Except young players can make more money sooner through abitration, especially if they are performing. Harper got 21.7 million for 2018.
This is 100% true. It's no coincidence where these 10 year $200M+ contracts started. Did anyone see ESPN MLB teams? Someone must have hacked the site. It has Orioles logos with teams like Albuquerque Null, Nippon Fighters, Nashville Sound, Detroit Tiger Futures.
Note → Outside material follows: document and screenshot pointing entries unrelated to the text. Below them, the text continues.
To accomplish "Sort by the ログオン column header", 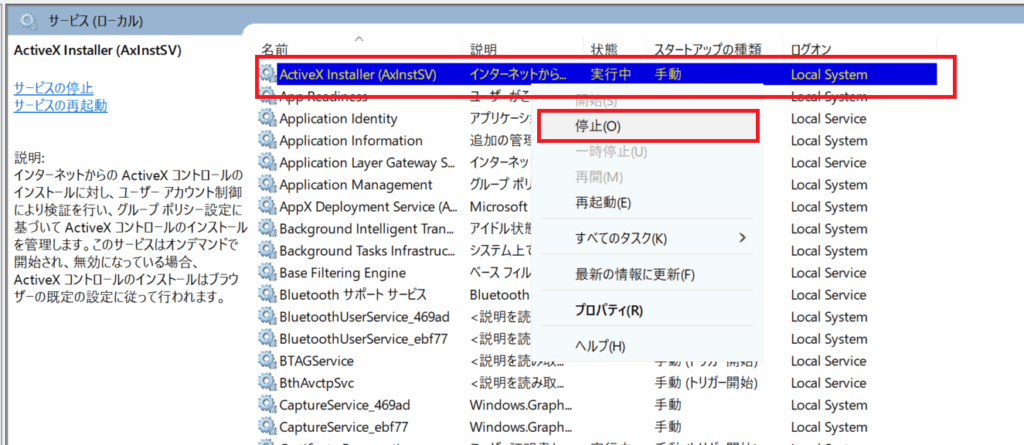I will [811, 49].
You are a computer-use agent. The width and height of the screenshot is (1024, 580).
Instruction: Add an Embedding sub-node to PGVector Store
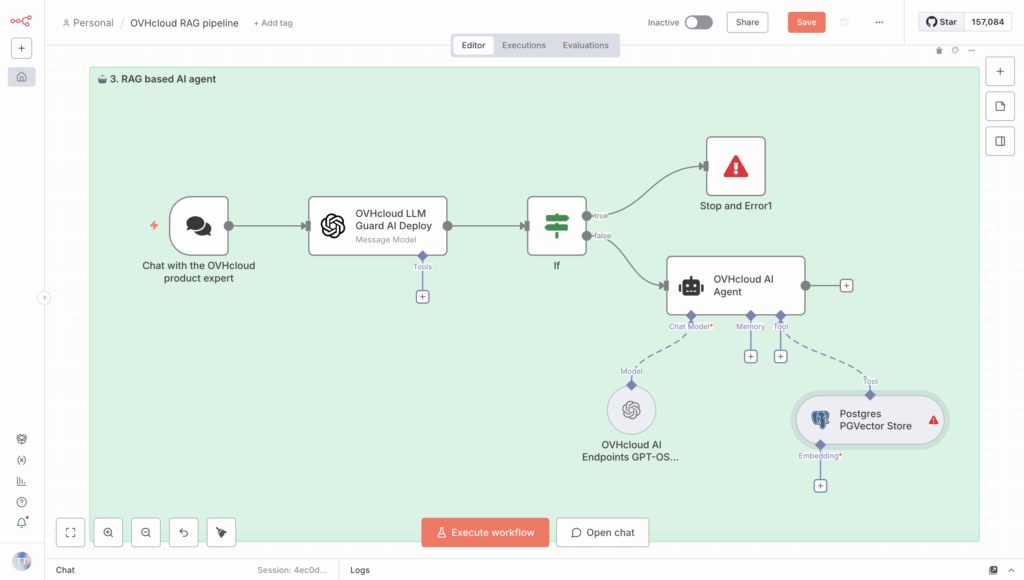[x=820, y=486]
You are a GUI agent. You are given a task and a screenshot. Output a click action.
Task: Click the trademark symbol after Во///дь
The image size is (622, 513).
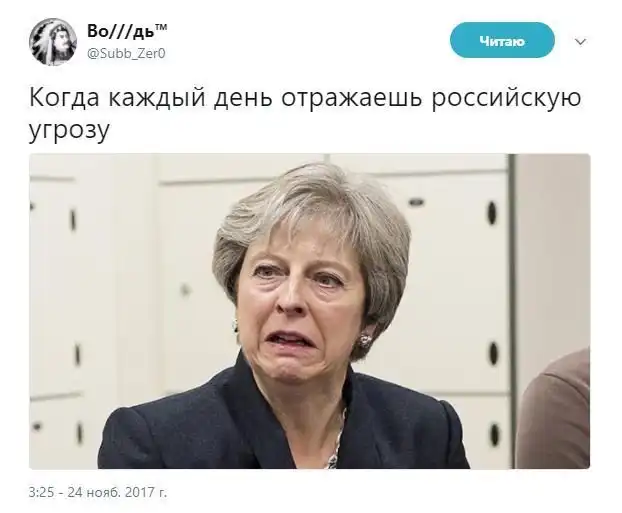point(160,27)
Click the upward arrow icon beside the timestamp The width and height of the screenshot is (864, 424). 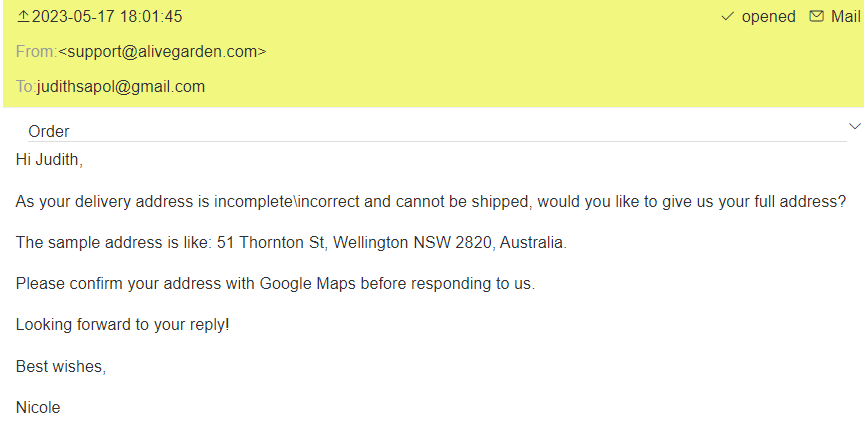(x=23, y=17)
They aren't arb eligible till they've been in the big leagues for four years.... and then they get the luxury of arguing for a 1 year contract amount that is worthy of their performance (while the team usually tries to argue for a lower amount). This is already after they've spent 1-2 years in the minors making virtually nothing. If they weren't a high draft pick that signed a nice bonus... it may literally be 6-7 years before an all-star caliber player may start making a comparable salary worthy of an all-star player after going pro (as opposed to all other sports). And if they happened to be a 4 year college player, then spent an extra .5-1 years in the minors for the team to get more service time, they're literally already 30-32 years old before they become an unrestricted free agent, for which we now know owners are drawing the line at signing long-term due to across the board WAR decreases past that age.